Small-mass atomic defects enhance vibrational thermal transport at disordered interfaces with ultrahigh thermal boundary conductance

The role of interfacial nonidealities and disorder on thermal transport across interfaces is traditionally assumed to add resistance to heat transfer, decreasing the thermal boundary conductance (TBC).$^1$ However, recent computational works have suggested that interfacial defects can enhance this thermal boundary conductance through emergence of unique vibrations that are intrinsic to the material interface and defect atoms,$^{2-6}$ a finding that contradicts traditional theory and conventional understanding. By manipulating the local heat flux of atomic vibrations that comprise these interfacial modes, in principle, the TBC can be increased. In this work, we provide evidence that interfacial defects can enhance the TBC across interfaces through the emergence of unique high frequency vibrational modes that arise from atomic mass defects at the interface with relatively small masses.

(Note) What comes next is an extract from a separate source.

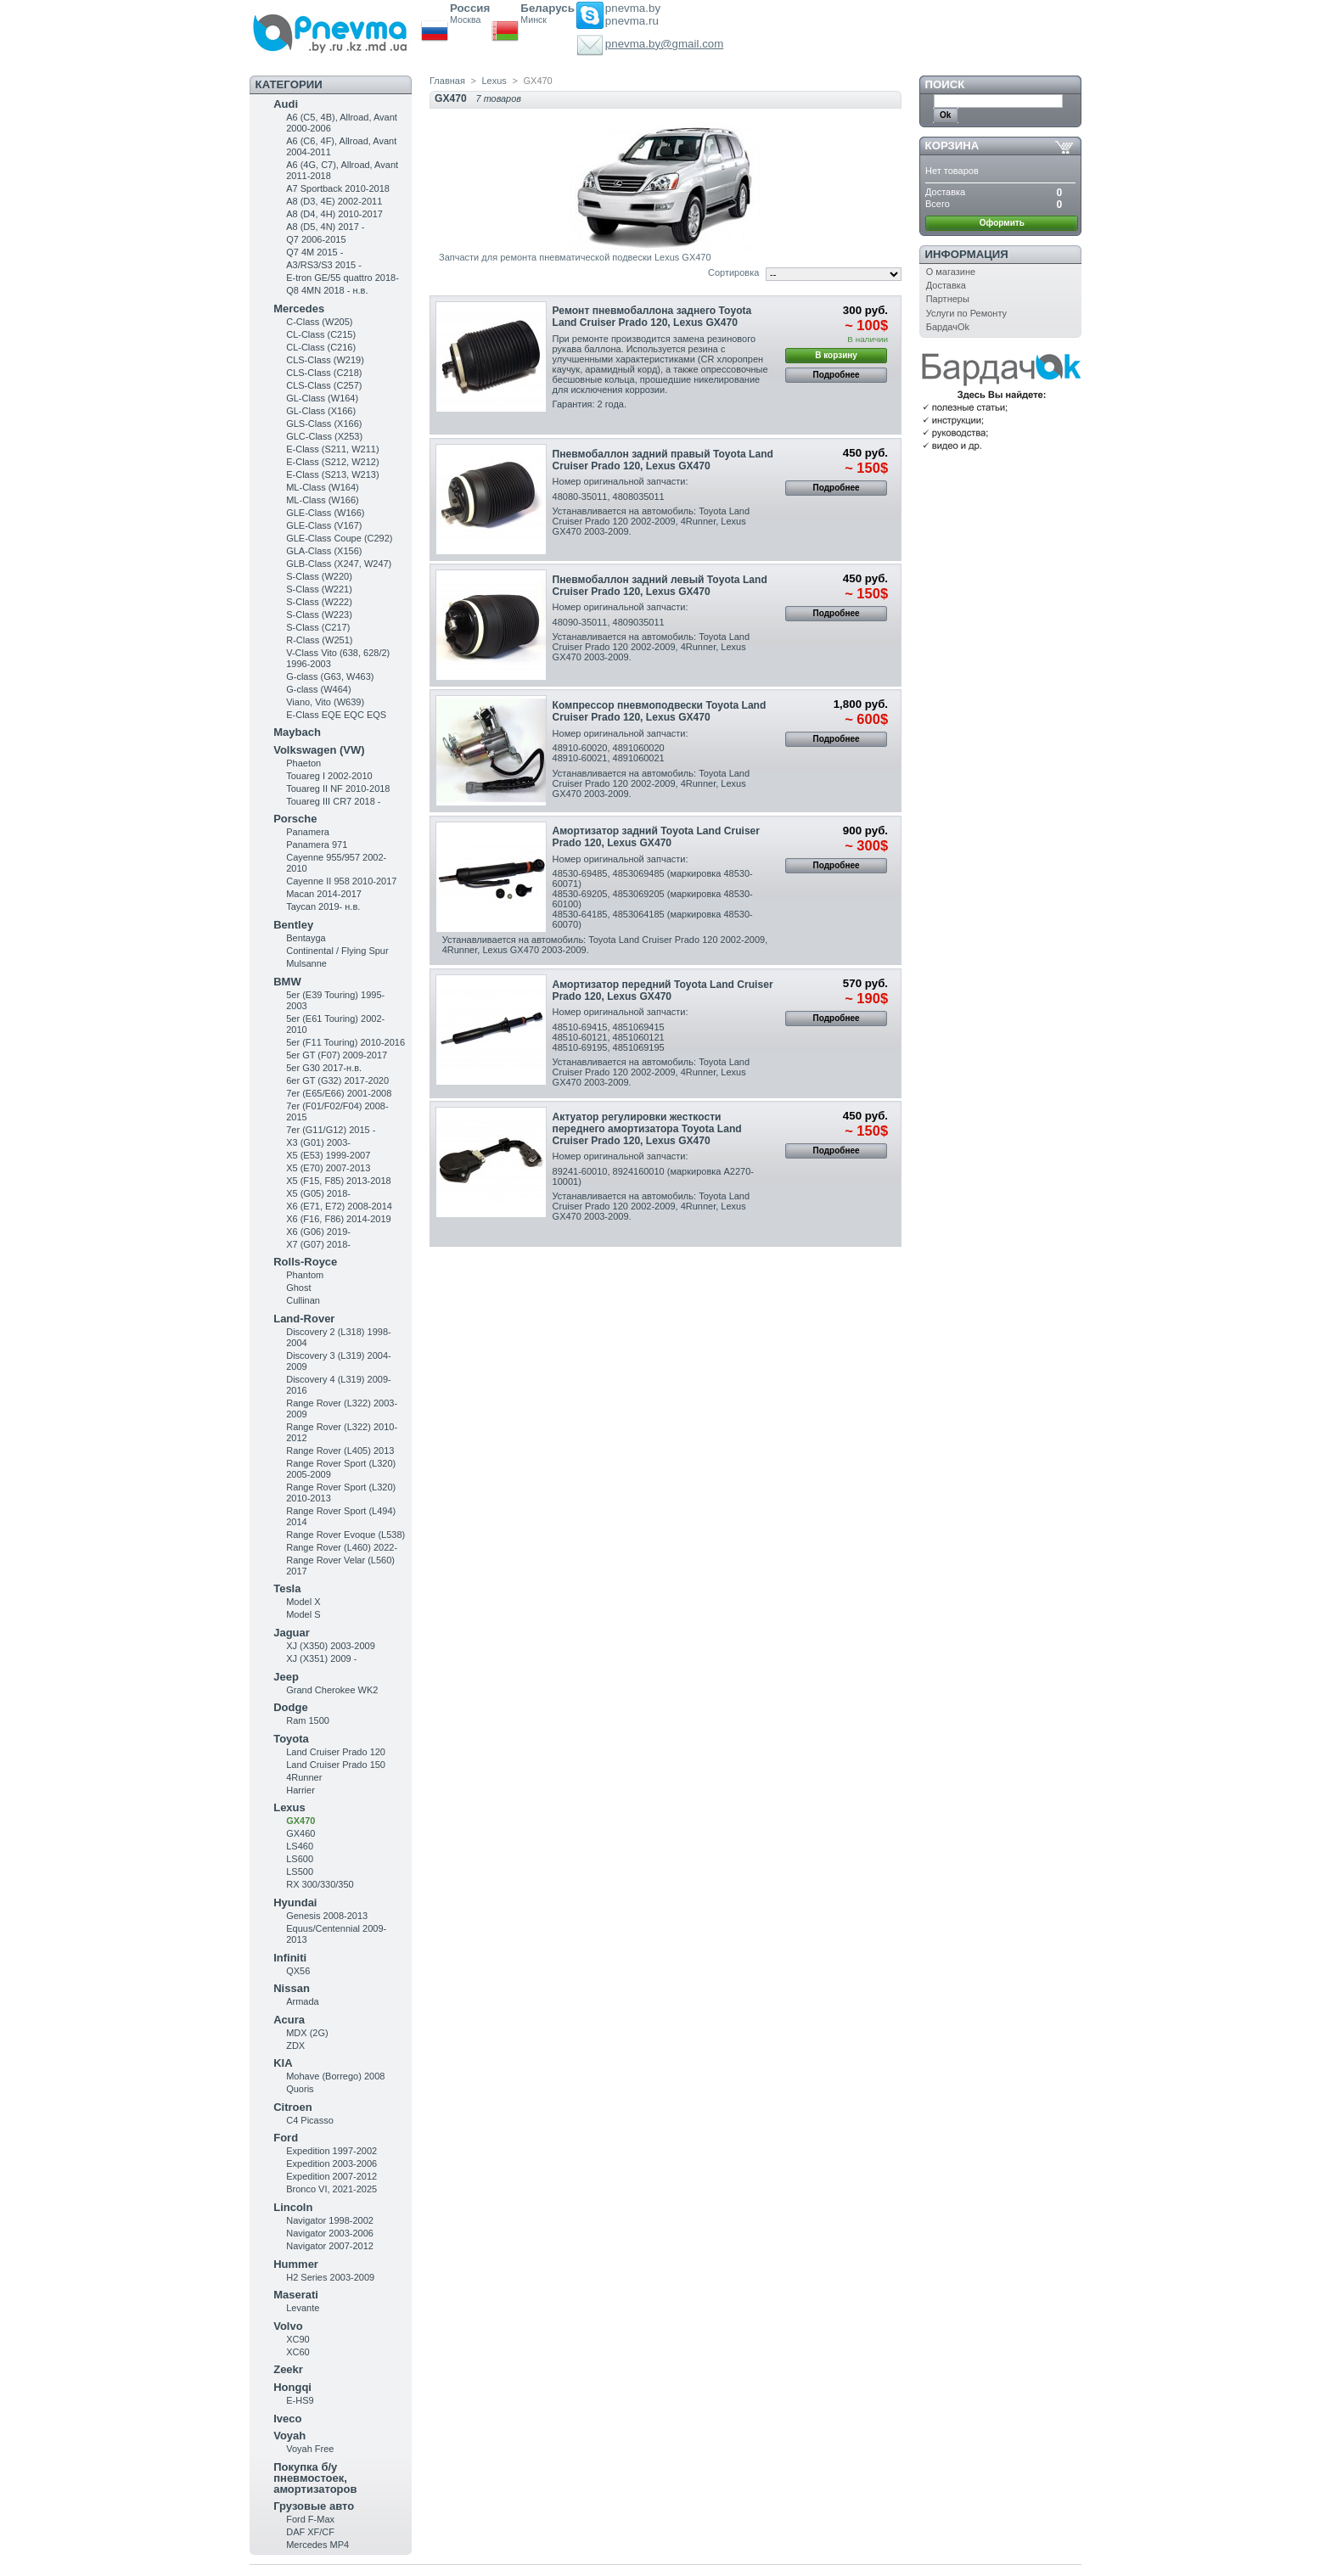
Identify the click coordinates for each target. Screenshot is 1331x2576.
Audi (285, 104)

We demonstrate ultrahigh TBC at amorphous SiOC:H/SiC:H interfaces, approaching 1 GW m$^{-2}$ K$^{-1}$, that is further increased through the introduction of nitrogen defects. The fact that disordered interfaces can exhibit such high conductances, which can be further increased with additional defects offers a unique direction in controlling interfacial thermal transport that becomes important in manipulating heat transfer across materials with high densities of interfaces.